A Visit to the Forum

Posted by: on September 17, 2012   |Comments (0)|Uncategorized

On Wednesday September 12, the students and I visited the Roman Forum as a way to explore the Greco-Roman context for the New Testament. We had a wonderful tour guide, Nicoletta Messini, who met us at the monument to Victor Emmanuel II in Piazza Venezia and walked us down the Via dei Fori Imperiale to the Forum. As we approached the Forum she pointed out to us the Mamertine prison just outside the Forum on the northwest side where, according to tradition, Peter and Paul were imprisoned before their deaths by martyrdom. This observation immediately linked all that we would see to the context of the NT in Rome. The two apostles probably walked through the Forum when it was at the height of its magnificence in the early days of the Empire (1st century AD).

Once we entered the Forum, Nicoletta explained that it was the center of political, religious, economic and social life from the founding of the city in 753 BC through the period of the “kings,” the Republic (509-31 BC), and the Empire until the city was sacked by Alaric in the early 5th c.

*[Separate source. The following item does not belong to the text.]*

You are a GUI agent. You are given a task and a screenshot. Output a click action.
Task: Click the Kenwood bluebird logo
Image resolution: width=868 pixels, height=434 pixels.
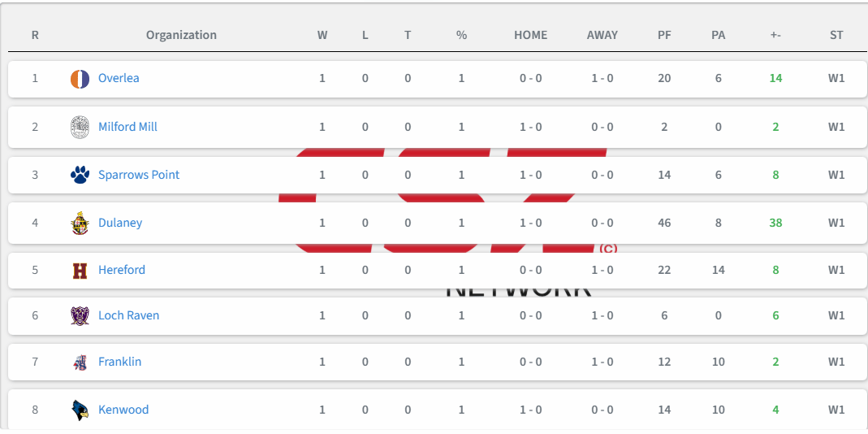pyautogui.click(x=80, y=410)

AD. We saw many of the major sites: the huge Temple of Emperor Antoninus Pius and his wife Faustina, the Basilica Aemilia, the Temple of Julius Caesar where his body was cremated after his assassination in 44 BC, the Sacra Via (the central road that runs through the Forum and was the route for triumphal processions), the majestic Curia or Senate House with its various artifacts including the 4th c. column base showing the suovetaurilia (the sacrificial bull, ram and sow), Temples to Vesta, Saturn , Castor, etc. Throughout the tour Nicoletta continued to stress how religion, government and social life were integrated in pagan Roman and how the Romans were open to new cults like that of Isis and Mithras, but did not accept the strict monotheism of both Judaism and early Christianity and therefore emperors periodically persecuted Christians for failure to honor the Roman gods or the emperor’s cult. She also pointed out to us the irony of how many of the originally pagan buildings became Christian churches: the library constructed by Vespasian became the Church of Ss. Cosmas and Damian and the Temple dedicated to Antoninus Pius is the church of S. Lorenzo in Miranda.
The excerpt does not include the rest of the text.